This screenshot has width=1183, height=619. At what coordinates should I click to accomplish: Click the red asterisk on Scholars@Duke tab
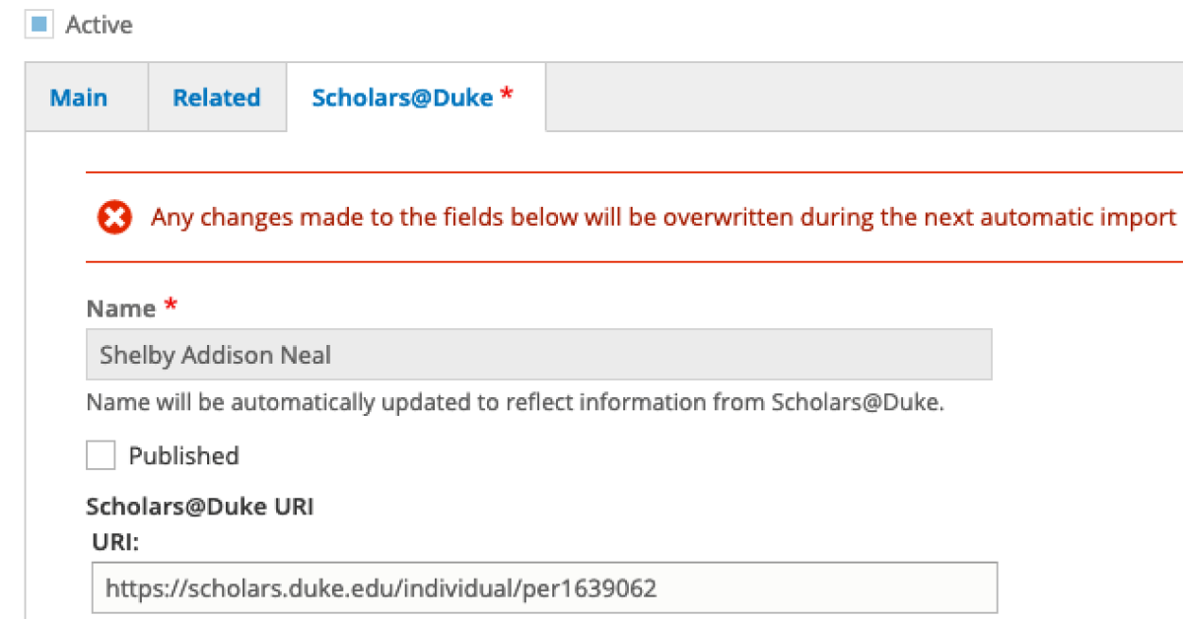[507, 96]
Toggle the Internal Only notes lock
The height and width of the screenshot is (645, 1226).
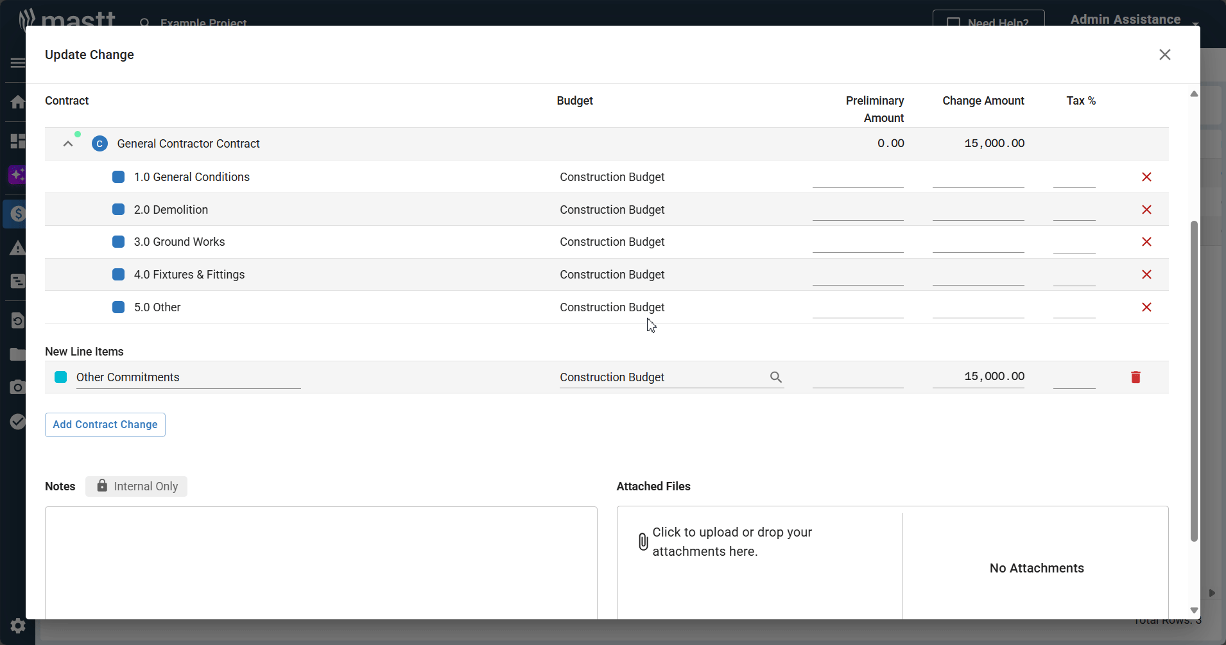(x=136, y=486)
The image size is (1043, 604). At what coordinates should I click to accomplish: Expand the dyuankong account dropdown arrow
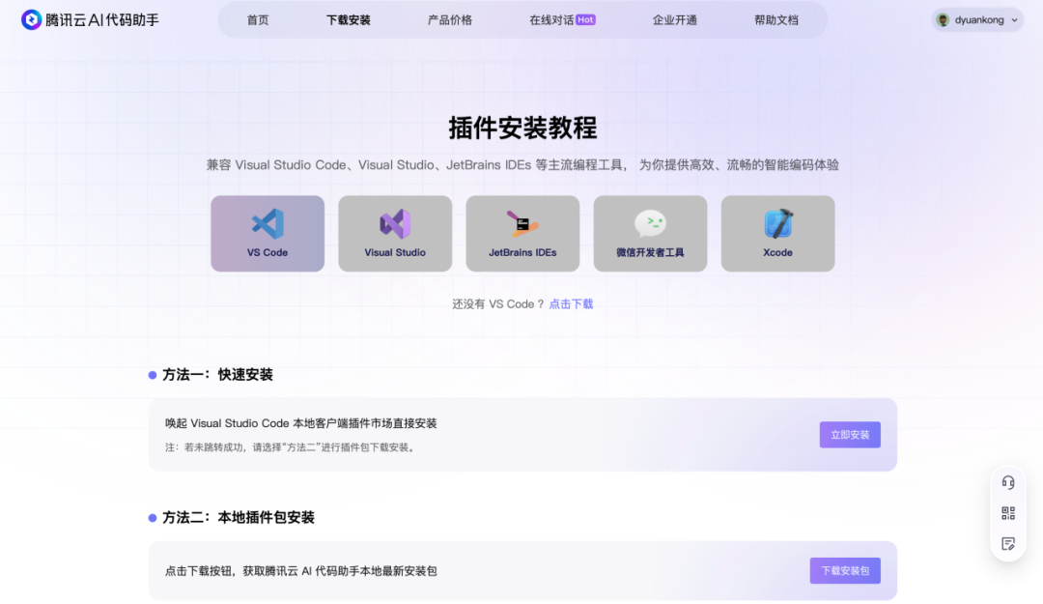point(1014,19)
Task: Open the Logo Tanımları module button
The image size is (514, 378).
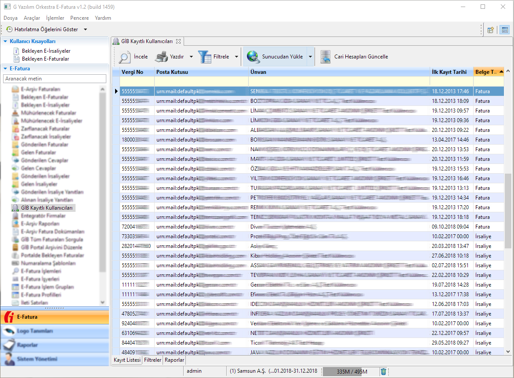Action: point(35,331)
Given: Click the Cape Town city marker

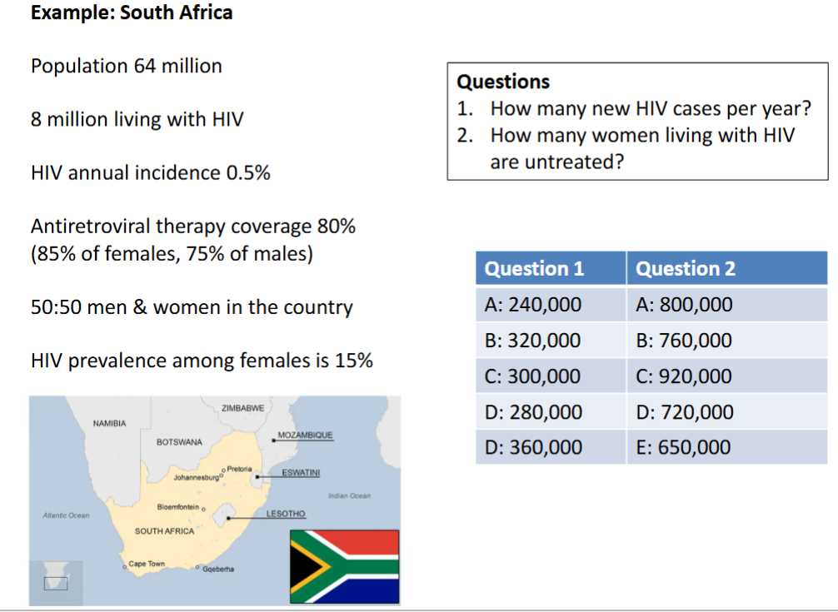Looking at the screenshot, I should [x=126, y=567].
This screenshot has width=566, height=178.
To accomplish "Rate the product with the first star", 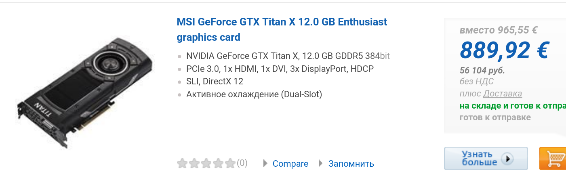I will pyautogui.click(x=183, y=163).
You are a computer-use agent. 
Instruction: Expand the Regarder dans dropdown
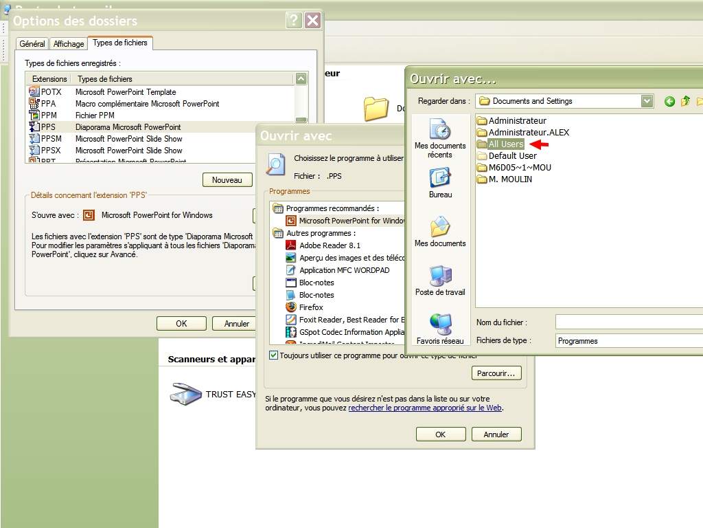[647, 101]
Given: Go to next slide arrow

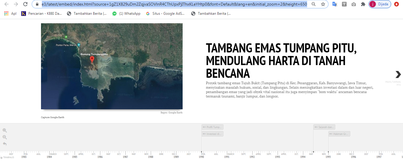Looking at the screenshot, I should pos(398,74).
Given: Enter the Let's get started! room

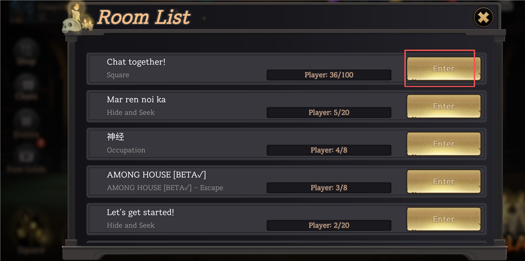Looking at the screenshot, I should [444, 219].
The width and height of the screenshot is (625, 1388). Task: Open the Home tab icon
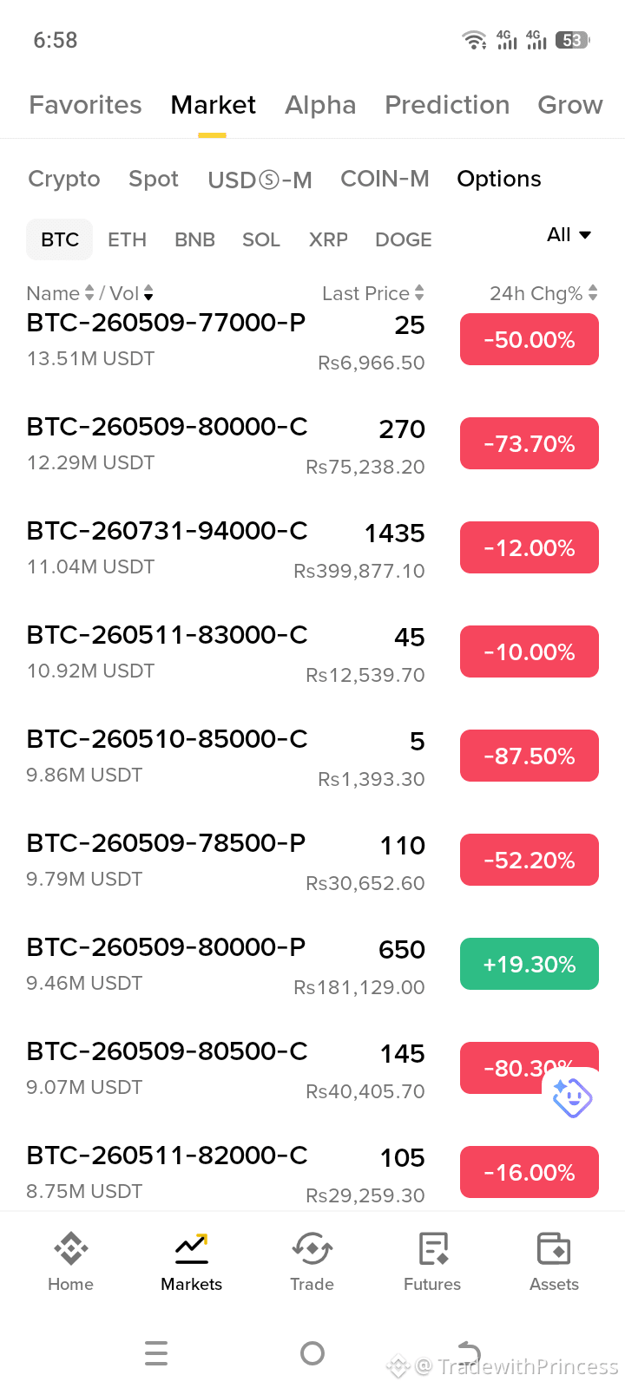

########################################

Task goal
Which lines above hold the string "Open"? Copy every one of them.

Expected output
Task: Open the Logo Tanımları module button
The width and height of the screenshot is (625, 1388). Task: Open the Home tab icon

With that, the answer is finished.